So the mysterious volte face by the Government over the Tata Steel pensions rescue package is a mystery no more.
The FT, led by super-snooper Jo Cumbo have unearthed the GAD submission to the DWP consultation on solutions to the Tata Steel pension problem. It turns out that “if it looks too good to be true, it probably is too good to be true”. Like so much of the lazy slapdash thinking that characterised the Remain obsessed Cameron Government, the Tata Steel rescue plan was a sop to kick a long term problem into the short grass.
It looks like the grass just got cut.
The FT claim to have seen the Government Actuary’s Department’s analysis which suggests that even with the reduced liability (and benefits) proposed, there would have needed to be an injection of £3-4bn to protect the security of member’s rights.
That £3-4bn is what the ongoing support of a company like Tata ( or another taking on the pension scheme) is worth to members. Put another way, it’s the price of sufficiency.
Which is why defined benefit schemes need an ongoing sponsor.
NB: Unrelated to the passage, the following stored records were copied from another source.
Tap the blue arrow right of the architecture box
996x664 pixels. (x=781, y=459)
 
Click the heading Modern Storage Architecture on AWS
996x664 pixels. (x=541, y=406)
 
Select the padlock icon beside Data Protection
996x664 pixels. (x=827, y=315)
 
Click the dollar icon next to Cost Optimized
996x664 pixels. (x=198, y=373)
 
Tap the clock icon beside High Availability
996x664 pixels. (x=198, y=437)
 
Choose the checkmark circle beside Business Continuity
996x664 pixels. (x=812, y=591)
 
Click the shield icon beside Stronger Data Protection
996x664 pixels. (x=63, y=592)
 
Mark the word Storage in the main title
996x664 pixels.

They simply don’t run themselves, they need recourse to emergency cash when times get hard – they are not sufficient (without a huge was of notes in their back pocket).
Pensions need companies like kids need parents.
I think of my lucky son, off to College with the surety of the bank of Mum and Dad to back him up. He may never go for that emergency loan but he knows that were he to, he’d have a 99% chance of getting it. Those students who don’t have recourse to Mum and Dad have to get credit from the market (i.e ..the Banks or worse).
Of course my son doesn’t value his Dad’s solvency; we never value what we’ve got till it’s gone and I’ve made provision to make sure he has financial protection whatever happens to me. But were he to put a value on the support I may or may not give him, he would realise that it provides him with the peace of mind to carry out his studies without going mad with worry.
The business of running a pension scheme without a sponsor is tough like going through university not knowing who will pay the next term’s bills.
The PPF, BSPS and risk
The PPF is one of Britain’s financial light-bulb moments. It is a well-run fund which invests prudently and manages its liabilities as it does its administration- with precision.
Sources close to the PPF (Rubenstein et al.) aren’t getting perturbed by the imminent arrival of BSPS. Infact, I hear they relish the opportunity to take on a scheme in good shape in all but parentage. There will never be a time when the PPF will be better placed to take on such liabilities.
If I had the choice as a member of the British Steel Pension Scheme of 100% certainty of reduced benefits being paid by the PPF or a 50% chance of (reduced) benefits being paid in full by not going into the PPF – I would have a reasonable choice to make. I could work out the risk and compare it to the drop in benefits (from the PPF) and make my choice.
The problem is that until GAD came along, both Government and the Trustees of the BSPS were telling anyone who’d listen that the original proposals were “low-risk”.
This is what GAD told the consultation on June 13th (ten days before the referendum).
“To eliminate most of the risk of the scheme being unable to meet its (reduced) liabilities in the absence of any sponsor support (ie self sufficiency) would require additional assets which we have estimated to be in the region of £3-£4bn,”
Along with the radical plans for redistributing tax relief (which should have been part of this year’s budget), talking tough on pension deficits wasn’t part of the pre-referendum agenda.
The expressions of Theresa May and David Cameron suggest zero personal empathy. Perhaps she knew the mess she knew he was leaving her on pensions!
The Government Actuary, like the PPF is a Government institution that works. It was put in place precisely so we did not have to bend the law of the land for political expediency.
The 130,000 members of the BSPS are probably in a better place in the PPF than in the BSPS. According to the FT, GAD told the DWP
” the proposal was “broadly consistent” with a “50:50 expectation” of being able to pay members’ benefits in full, with “no additional reserves to manage materialisation of risks in future.”
Transparency is key
It is now nearly October, in the intervening three months, the 130,000 members of BSPS have heard very little about their pensions. We are told that talks are ongoing between Tata and German steel-maker Thyssen-Krupp. Talks are also ongoing with the unions.
In my opinion, the Government had no business floating the idea of a “low-risk” solution to the problem- till it had had the risk assessment from its own actuaries. That assessment came and the referendum went and it was only in the last few weeks that the plans for a sufficient BSPS have been shelved,
We now know why they were shelved. These plans were not “low-risk), no matter how the Government and the Trustees spun them.
People’s pensions are too important to be treated as political footballs. I don’t know how many votes this fake rescue plan won Remain but if it was one – it was one too many.
People deserve honesty from Government and that GAD report should have been put in the public domain on June 13th, not leaked through the FT on September 25th.